-------- Dataset content
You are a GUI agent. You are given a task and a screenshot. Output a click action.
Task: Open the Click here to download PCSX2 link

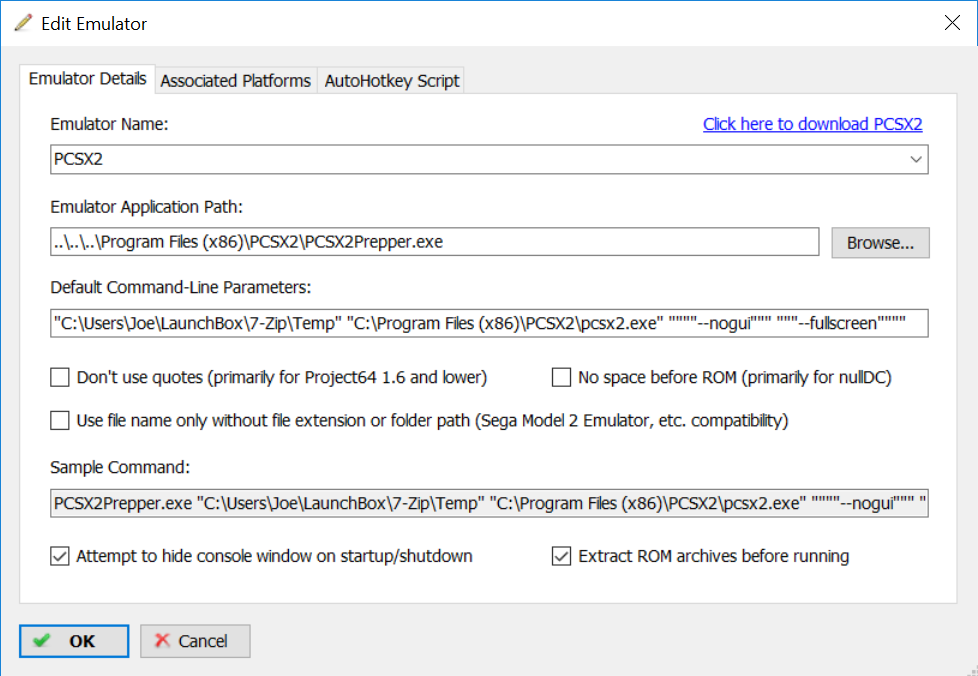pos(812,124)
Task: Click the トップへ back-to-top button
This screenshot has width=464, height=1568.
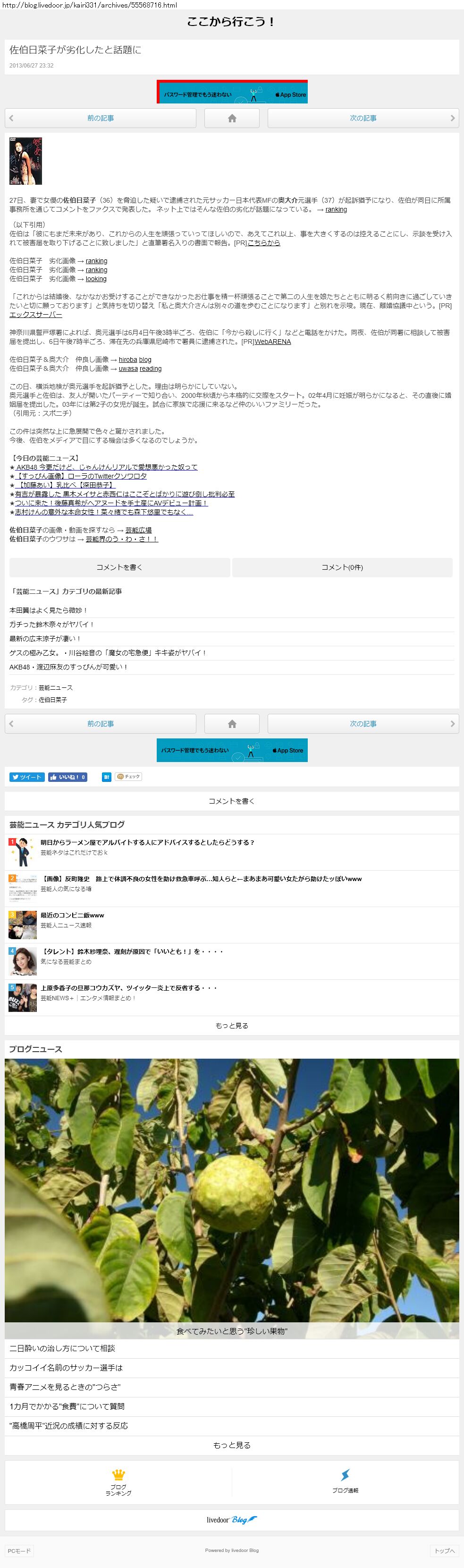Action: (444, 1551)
----------------
Excluding all pictures, print exactly and only the lines from the line with "Task: Click the トップへ back-to-top button" through the end of the records above, both ends included.

* **Task solution**:
Task: Click the トップへ back-to-top button
This screenshot has width=464, height=1568.
Action: (444, 1551)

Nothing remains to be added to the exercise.